Believe me when I say green! Heterogeneous expectations and climate policy uncertainty

What do firms expect future carbon prices to be, and how do they formulate their expectations? One basis for decision-making is likely to be the climate pledges of policymakers. However, policy announcements trigger the desired behavioural changes only if individuals believe these will be followed by actual policy actions.

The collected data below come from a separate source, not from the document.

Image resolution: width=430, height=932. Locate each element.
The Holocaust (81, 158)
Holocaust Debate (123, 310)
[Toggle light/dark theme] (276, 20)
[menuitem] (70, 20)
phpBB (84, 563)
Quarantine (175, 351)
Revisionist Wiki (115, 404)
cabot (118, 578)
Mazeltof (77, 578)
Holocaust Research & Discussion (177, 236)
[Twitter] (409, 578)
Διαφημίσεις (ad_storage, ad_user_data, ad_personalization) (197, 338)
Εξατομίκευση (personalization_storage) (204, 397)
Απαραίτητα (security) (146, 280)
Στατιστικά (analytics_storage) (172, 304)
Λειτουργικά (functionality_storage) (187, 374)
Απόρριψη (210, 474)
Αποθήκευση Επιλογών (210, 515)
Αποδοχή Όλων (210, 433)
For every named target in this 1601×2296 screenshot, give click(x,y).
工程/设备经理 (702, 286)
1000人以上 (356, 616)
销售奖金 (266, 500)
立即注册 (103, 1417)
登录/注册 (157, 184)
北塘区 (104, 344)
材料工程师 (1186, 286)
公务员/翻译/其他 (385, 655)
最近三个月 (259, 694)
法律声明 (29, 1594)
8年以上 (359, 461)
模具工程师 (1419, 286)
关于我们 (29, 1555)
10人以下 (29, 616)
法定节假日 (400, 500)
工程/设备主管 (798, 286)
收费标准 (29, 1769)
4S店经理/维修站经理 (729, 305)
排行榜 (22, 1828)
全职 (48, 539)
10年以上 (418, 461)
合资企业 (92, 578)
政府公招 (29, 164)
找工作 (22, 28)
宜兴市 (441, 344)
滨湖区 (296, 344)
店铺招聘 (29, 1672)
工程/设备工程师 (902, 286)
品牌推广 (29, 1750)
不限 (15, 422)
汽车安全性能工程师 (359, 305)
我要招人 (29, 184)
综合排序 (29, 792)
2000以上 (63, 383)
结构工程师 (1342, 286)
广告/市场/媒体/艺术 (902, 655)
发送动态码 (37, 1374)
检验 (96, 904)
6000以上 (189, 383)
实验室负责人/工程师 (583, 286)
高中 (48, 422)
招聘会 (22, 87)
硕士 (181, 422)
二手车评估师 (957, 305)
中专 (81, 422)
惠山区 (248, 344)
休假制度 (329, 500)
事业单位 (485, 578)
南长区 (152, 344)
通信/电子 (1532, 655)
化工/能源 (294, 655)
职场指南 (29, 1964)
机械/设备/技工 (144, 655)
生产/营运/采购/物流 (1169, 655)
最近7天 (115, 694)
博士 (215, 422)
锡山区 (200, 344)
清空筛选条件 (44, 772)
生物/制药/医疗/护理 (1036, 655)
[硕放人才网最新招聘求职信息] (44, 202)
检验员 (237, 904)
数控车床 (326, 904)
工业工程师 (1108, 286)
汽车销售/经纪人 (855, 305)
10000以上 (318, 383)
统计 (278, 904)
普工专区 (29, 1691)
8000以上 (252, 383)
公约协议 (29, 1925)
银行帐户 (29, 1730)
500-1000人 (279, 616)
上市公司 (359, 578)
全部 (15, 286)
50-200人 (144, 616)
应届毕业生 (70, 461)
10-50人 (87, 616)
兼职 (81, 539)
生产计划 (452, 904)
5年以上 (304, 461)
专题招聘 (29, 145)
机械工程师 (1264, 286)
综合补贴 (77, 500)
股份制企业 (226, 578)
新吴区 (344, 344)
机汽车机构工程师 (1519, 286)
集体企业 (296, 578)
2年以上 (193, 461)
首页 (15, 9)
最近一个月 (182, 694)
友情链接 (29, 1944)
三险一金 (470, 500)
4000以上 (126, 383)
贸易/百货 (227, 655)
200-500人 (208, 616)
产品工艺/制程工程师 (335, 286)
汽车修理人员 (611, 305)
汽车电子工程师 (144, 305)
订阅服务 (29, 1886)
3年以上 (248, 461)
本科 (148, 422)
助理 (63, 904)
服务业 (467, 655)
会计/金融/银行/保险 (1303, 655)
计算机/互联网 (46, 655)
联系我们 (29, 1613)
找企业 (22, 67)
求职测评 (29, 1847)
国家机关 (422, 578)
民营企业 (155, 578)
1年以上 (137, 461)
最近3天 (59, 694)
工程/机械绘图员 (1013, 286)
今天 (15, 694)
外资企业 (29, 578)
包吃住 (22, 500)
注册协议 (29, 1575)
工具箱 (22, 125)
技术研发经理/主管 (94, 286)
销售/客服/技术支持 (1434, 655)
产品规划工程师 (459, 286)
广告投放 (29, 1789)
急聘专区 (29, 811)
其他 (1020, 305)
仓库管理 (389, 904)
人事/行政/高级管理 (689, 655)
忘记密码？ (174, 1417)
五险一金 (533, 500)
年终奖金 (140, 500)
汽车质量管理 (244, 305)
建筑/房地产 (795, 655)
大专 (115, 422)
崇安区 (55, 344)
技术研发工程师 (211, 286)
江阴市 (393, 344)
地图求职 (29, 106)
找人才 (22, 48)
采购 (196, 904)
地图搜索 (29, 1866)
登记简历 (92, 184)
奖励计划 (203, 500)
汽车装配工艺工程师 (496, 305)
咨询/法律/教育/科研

The authors of this paper model and analyse the dynamic interaction between heterogeneous (diverse) expectations, investment decisions and climate mitigation policymaking, examining how firms invest in low versus high carbon capital depending on their beliefs about future carbon prices. They show that weak policy commitment, especially when combined with ambitious emission mitigation announcements, can trap the economy into a vicious circle of credibility loss, carbon-intensive investments and increasing risk perceptions, ultimately leading to a failure of the low-carbon transition. They identify the conditions that would lead to a successful transition and provide a numerical application for the EU economy. The results offer valuable insights for designing and communicating effective climate policies.

Key points for decision-makers

  • The authors develop a novel modelling approach that accounts for dynamic beliefs and policy uncertainty.
  • The model incorporates an important real-world dimension: i.e. a policymaker who announces forward-looking climate objectives may then renegotiate them if the costs of decarbonisation are perceived to be excessively high.
  • They show that a ‘high-carbon credibility trap’ might emerge when an ambitious plan is announced by a weakly committed policymaker, locking the economic system in a vicious circle of carbon-intensive investment, increasing transition risks and policymakers’ credibility, eventually leading to transition failure.
  • They also show that the presence of ‘behavioural frictions’ – i.e. restraining factors such as incomplete information or the inability to process information – either in capital investment choices or in the assessment of the policymaker’s credibility, makes it harder to achieve full decarbonisation. In fact, even when the economic system is directed towards a low-carbon equilibrium (e.g. under a fully committed policymaker), behavioural frictions affect the rapidity of the decarbonisation process.
  • The findings show how the dynamics of expectations about future climate mitigation policies can significantly affect the effectiveness of the climate policies themselves. It is thus key for the policymaker to be aware of what these expectations are and their distribution; and to be able to orient them as desired.
  • The results also warn policymakers of the risks of having both too little and too much ambition in their policy announcements, as excessively ambitious plans combined with less than full commitment to respect them might backfire and produce worse outcomes than a less ambitious policy announcement.